Government investment in solar and wind energy generation can be the pivotal point to break with the polluting energy past and develop clean and sustainable energy sources for energy-based future societies.
Investment capital
The hundreds of billions of dollars in Australian superannuation funds are an ideal source of capital for developing clean sustainable solar and wind based energy.
A government owned enterprise could provide a secure investment for superannuation funds. There have been many successful examples of successful government business enterprises which is why the most profitable ones have nearly all been privatised.

An example of what is possible is the post WWII Playford Liberal setting up the Electricity Trust of South Australia.
This in essence could be replicated except that sun and wind could be the source of fuel instead of coal and the beneficiaries would be the public and the environment instead of largely General Motors Holden.
Such an enterprise would give super funds an alternative to market based investments which risk large losses of pension income as took place recently due to the global financial crisis.
A government enterprise in sun and wind energy production can provide guaranteed reasonable returns to super funds and be competitive with potential higher returns in risky market based investments.
The benefits of such a government owned enterprise are manifold. It will kick start an industry in sustainable clean energy production, it will provide sustainable jobs, it will provide a secure investment for retirement, it will sustain current and growing energy needs and it will provide a framework for environmental and biological repair.
It would be a mistake to gamble the future safety and security of people and the planet because of a preoccupation with the assets and revenue of the E7, as global electricity companies have been referred to, which have made enough out of consumers, and at a considerable cost to the environment.
Moving away from them will not be an easy political or market move. The former is possibly the harder as witnessed by the recent turnaround in the Liberal Party’s position on an emissions trading scheme. The market and money issues involved can only be imagined but there are examples of the powerful privileges at play.
One of the fallouts of the Chernobyl disaster was contaminated food that the European community had banned but instead of being destroyed there were attempts to sell it to poor countries.

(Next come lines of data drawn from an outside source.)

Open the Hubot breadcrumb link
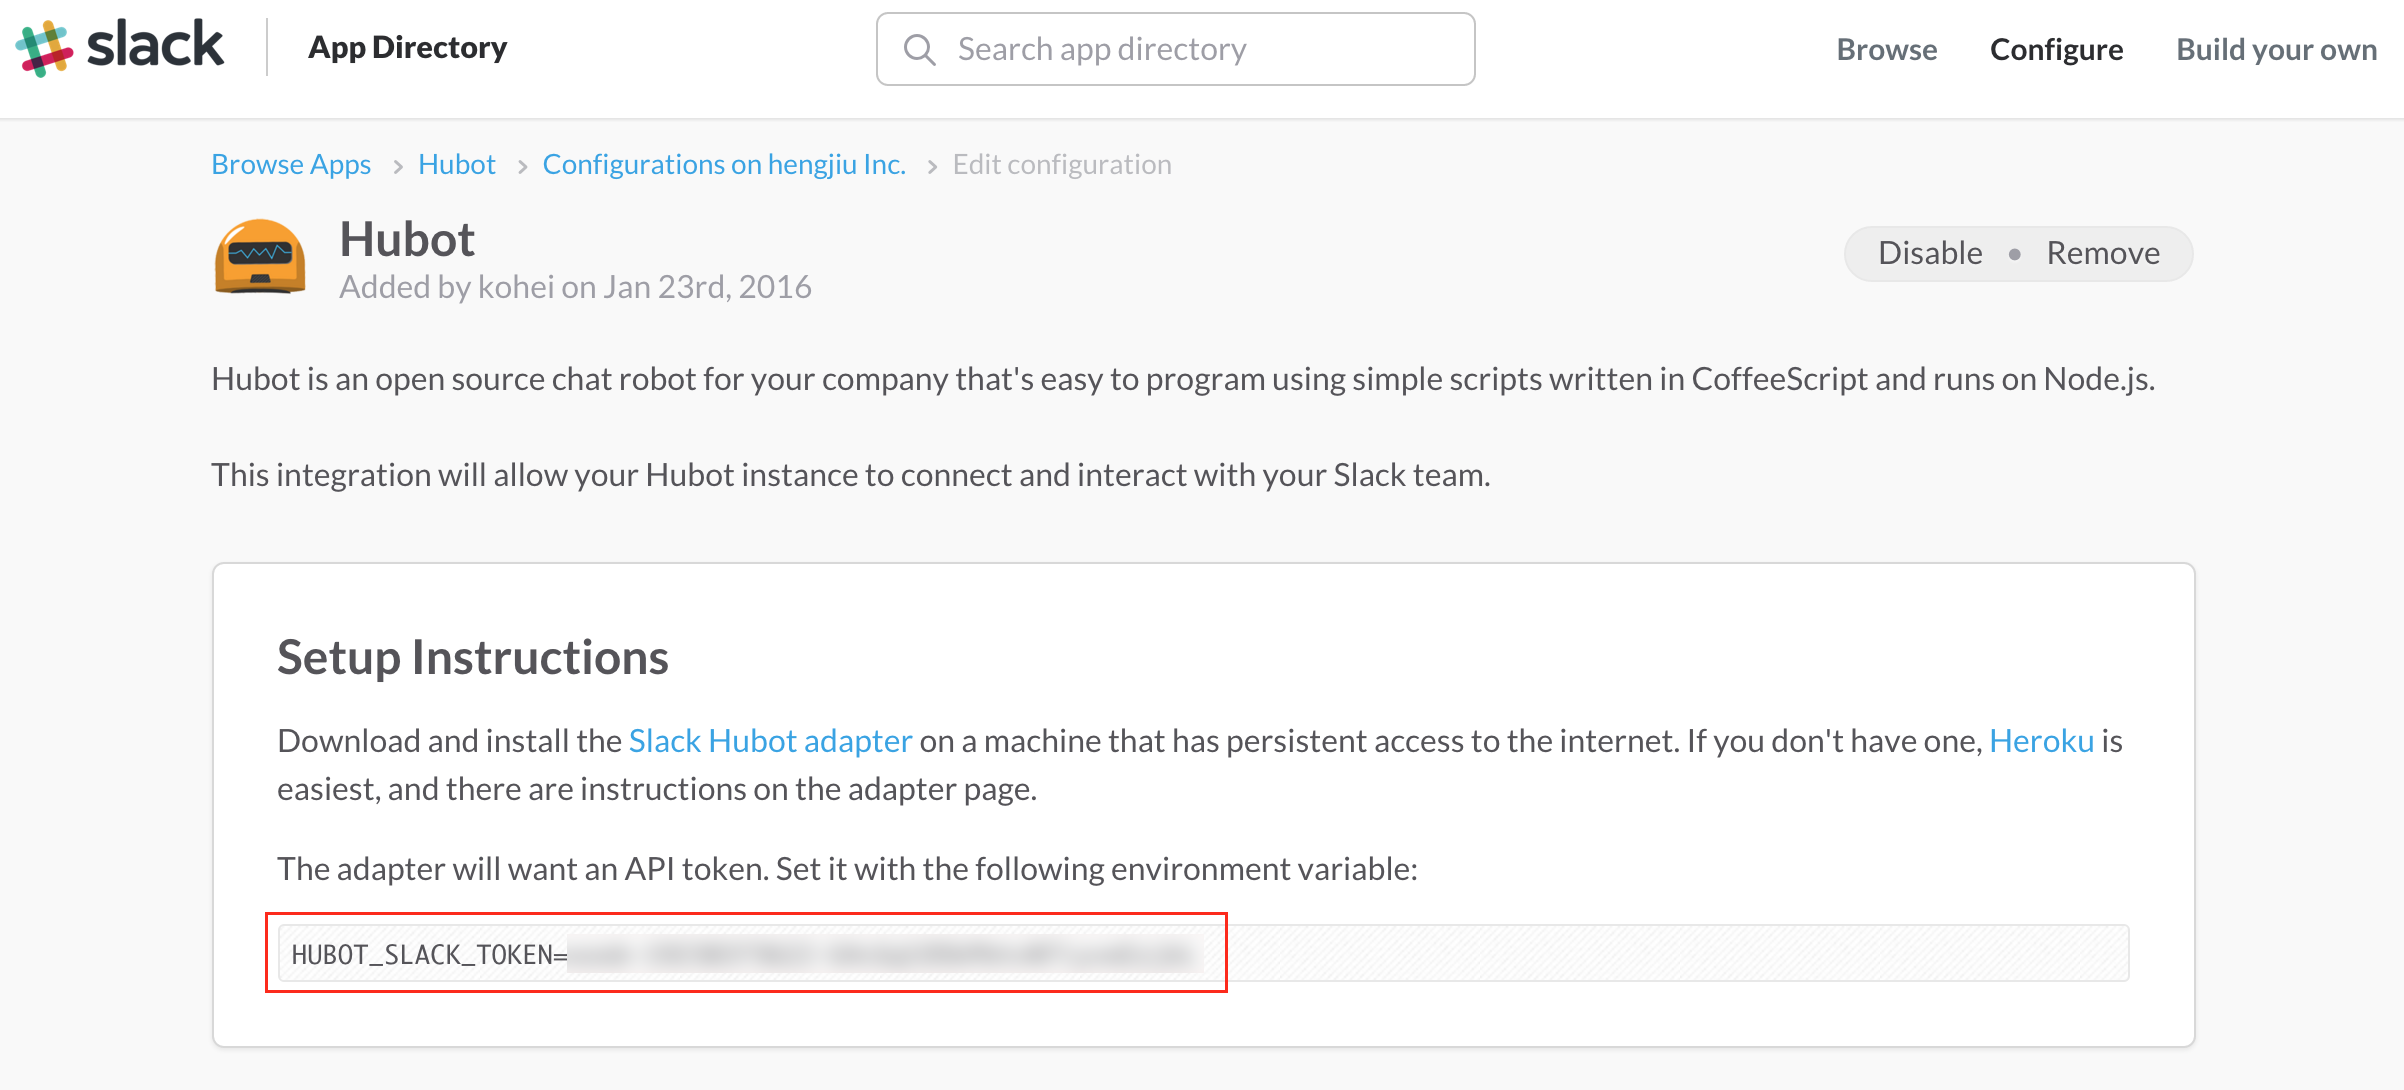Image resolution: width=2404 pixels, height=1090 pixels. point(456,163)
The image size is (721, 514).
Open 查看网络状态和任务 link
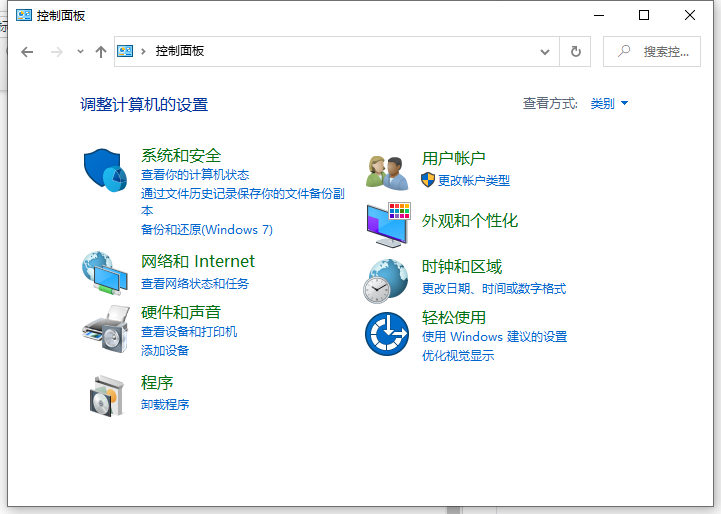point(195,284)
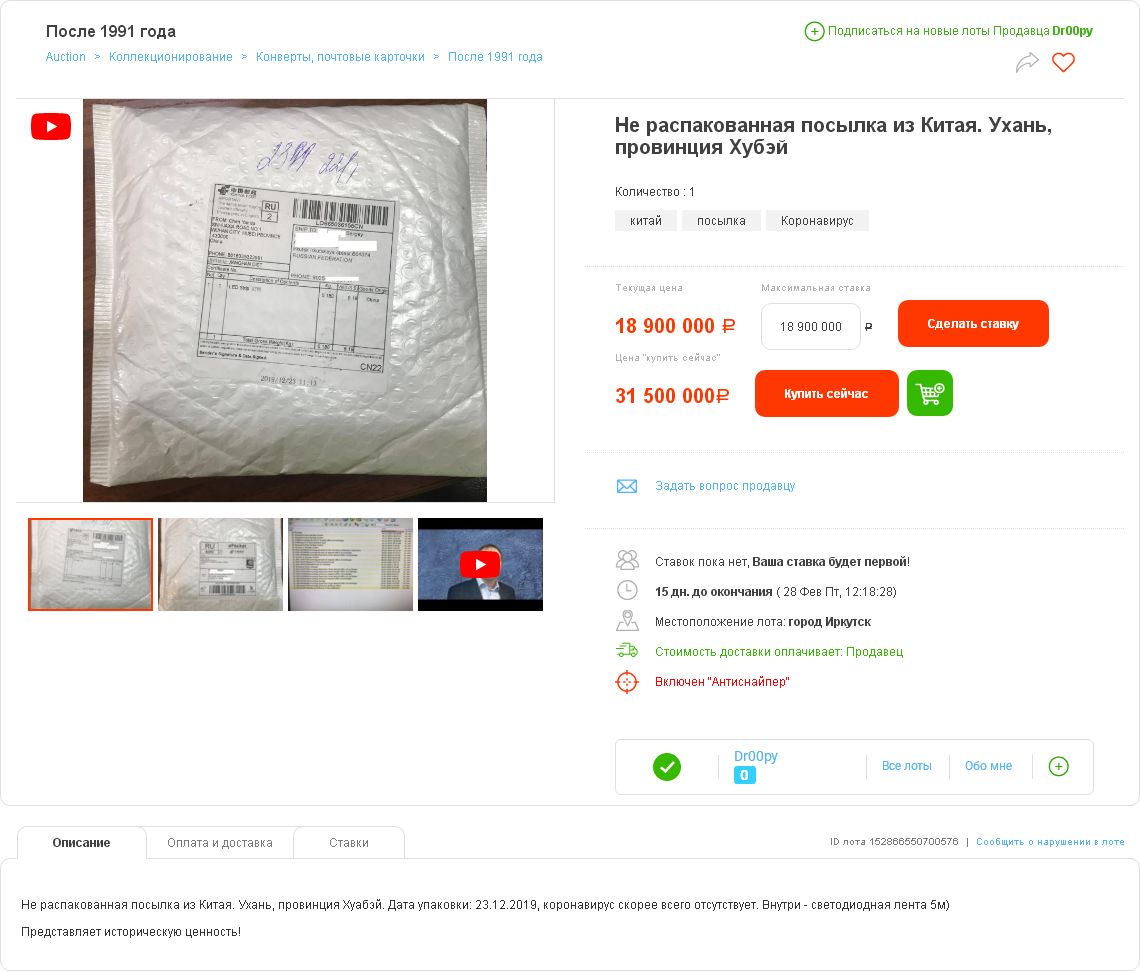Click the plus icon beside Обо мне
The width and height of the screenshot is (1140, 972).
coord(1059,766)
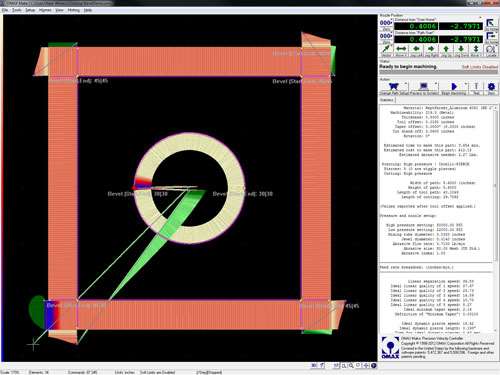Click the Begin Machining play icon
Viewport: 500px width, 375px height.
click(454, 87)
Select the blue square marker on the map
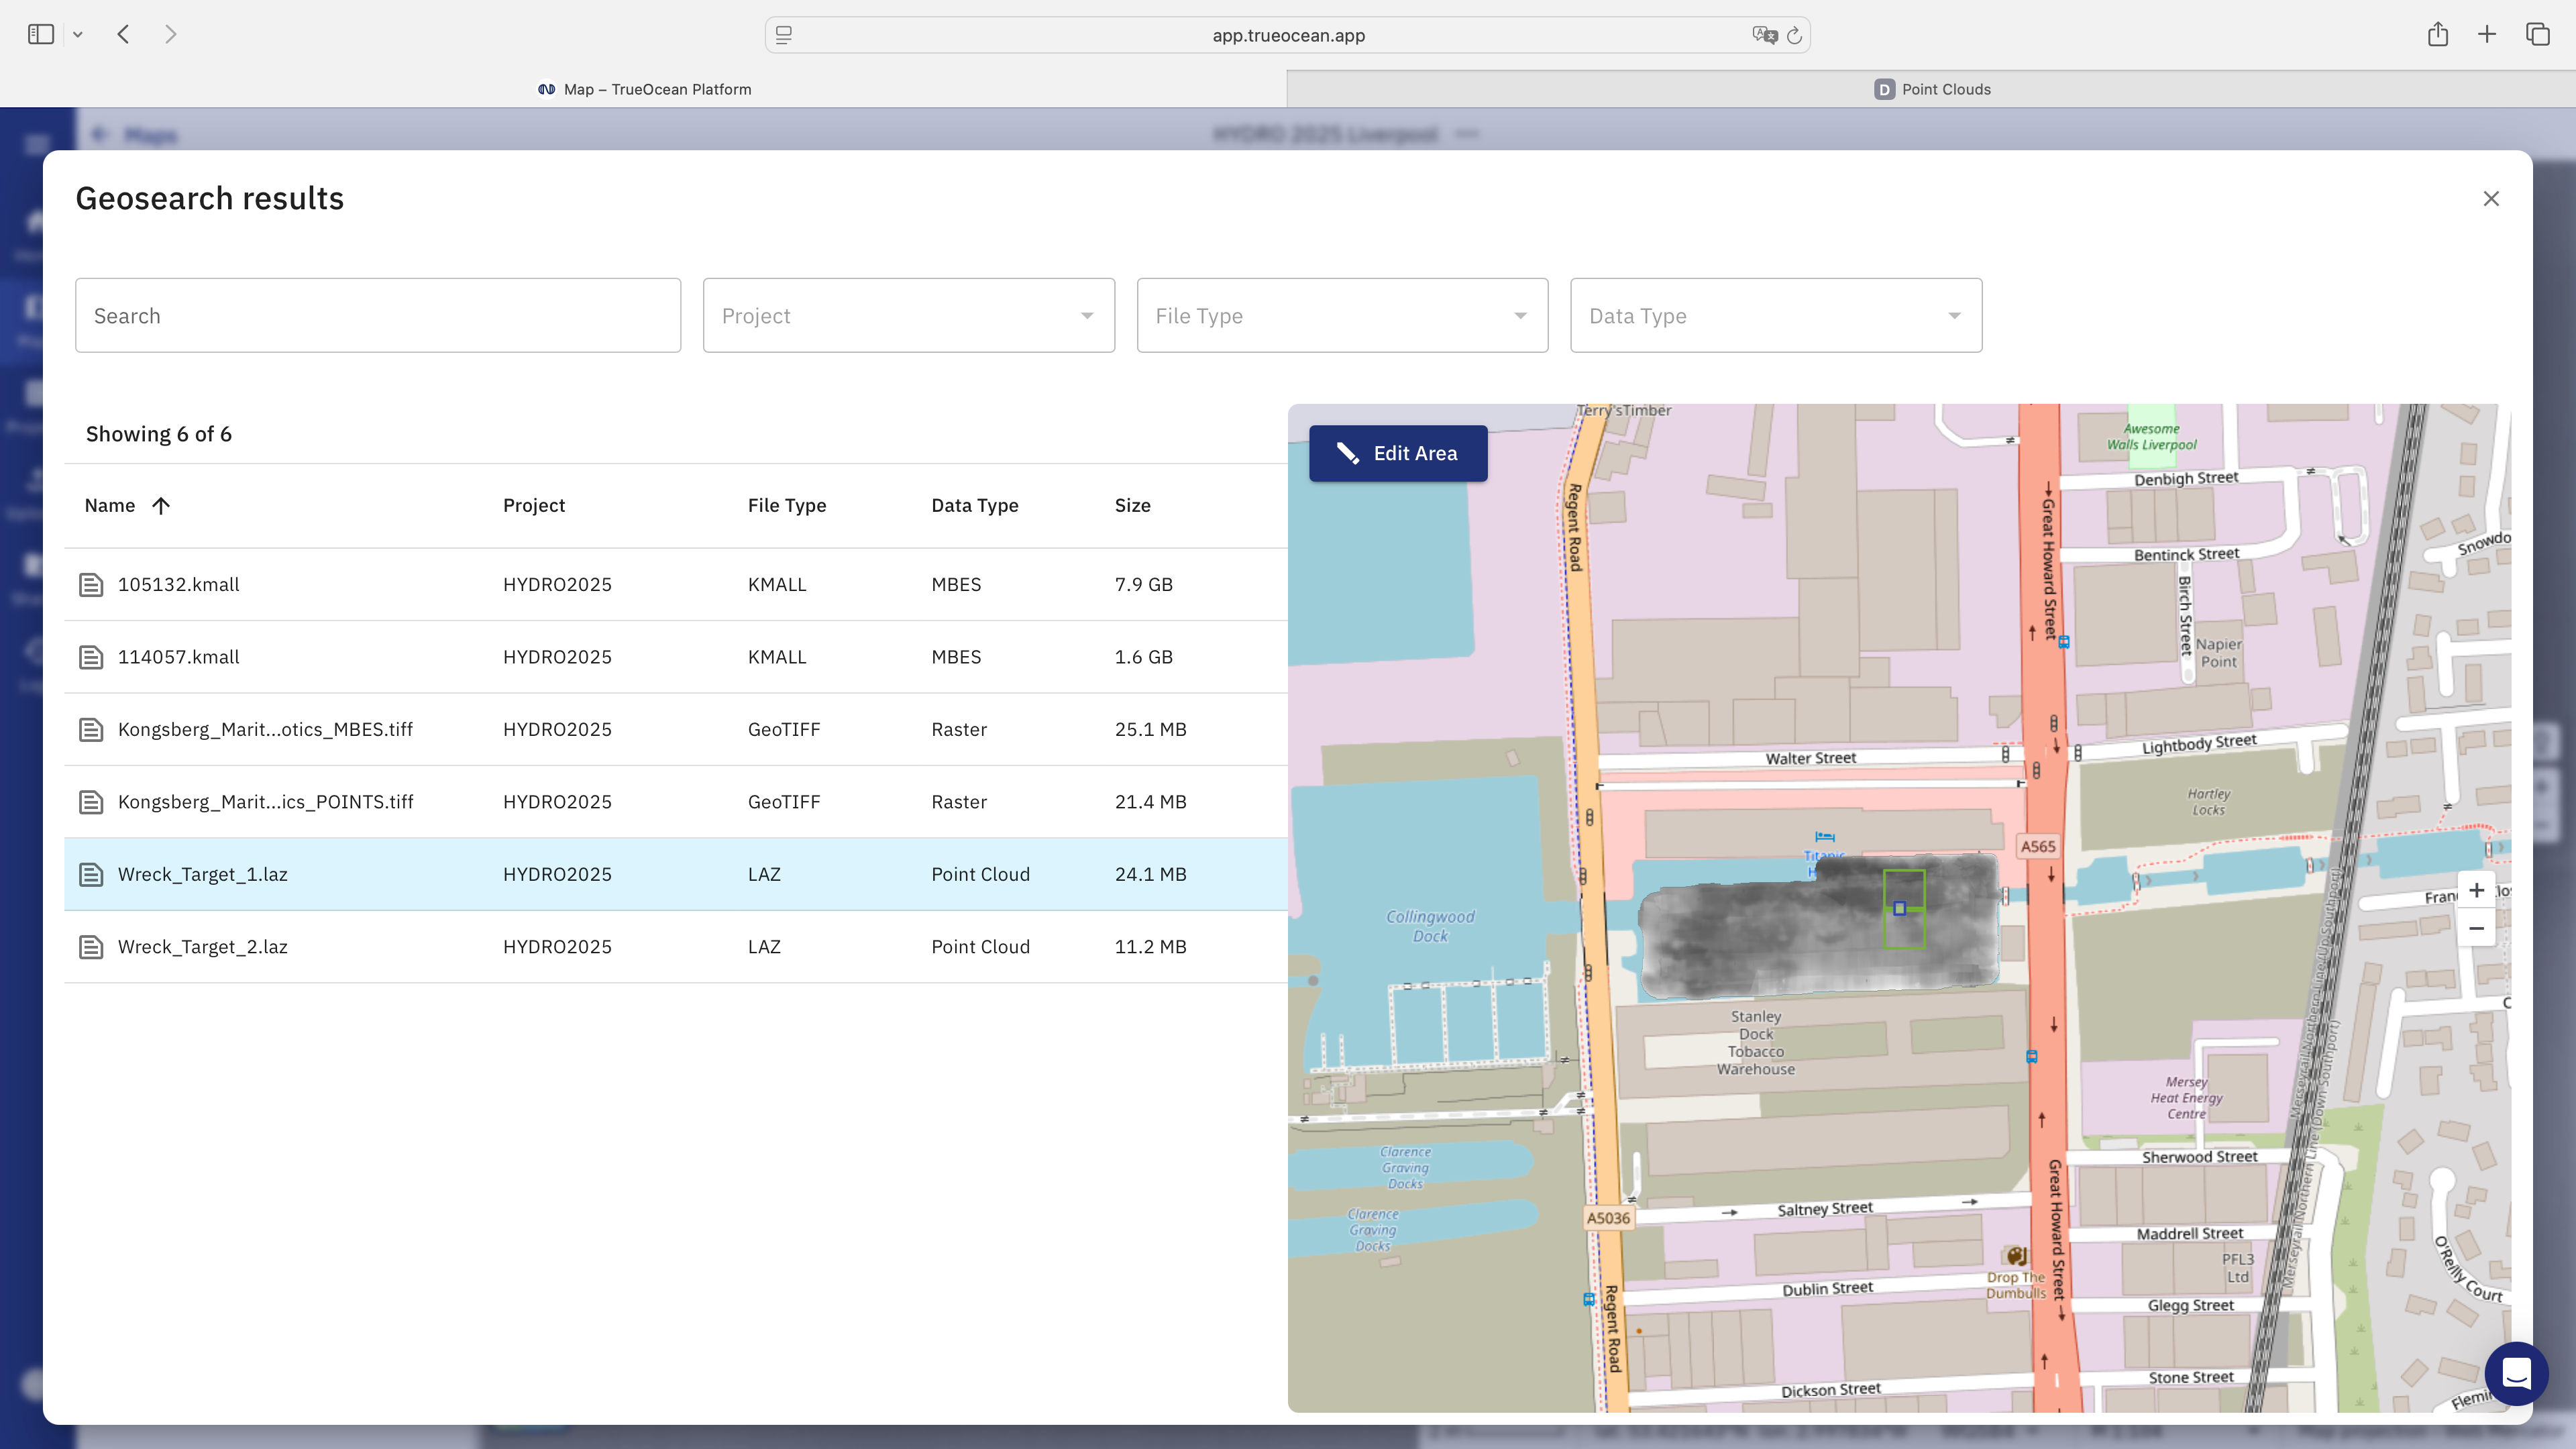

There is no doubt that coal is seen as too valuable an income stream to give up just yet and there are vested interests that would like to see it continue generating returns – at least until they shift their own investment focus to something more ethically sustainable.
However, climate change is a life dependent issue and politically must take precedent over sectional interests, which is why governments must act.
In Australia the setting up of a government owned enterprise to generate electricity from sun and wind power is doable and this is where the real leadership can be demonstrated – to Australians and the rest of the world.
It is not fanciful that Australia could become a nation known for its sustainable clean energy production as well as its Sydney Opera House and Uluru.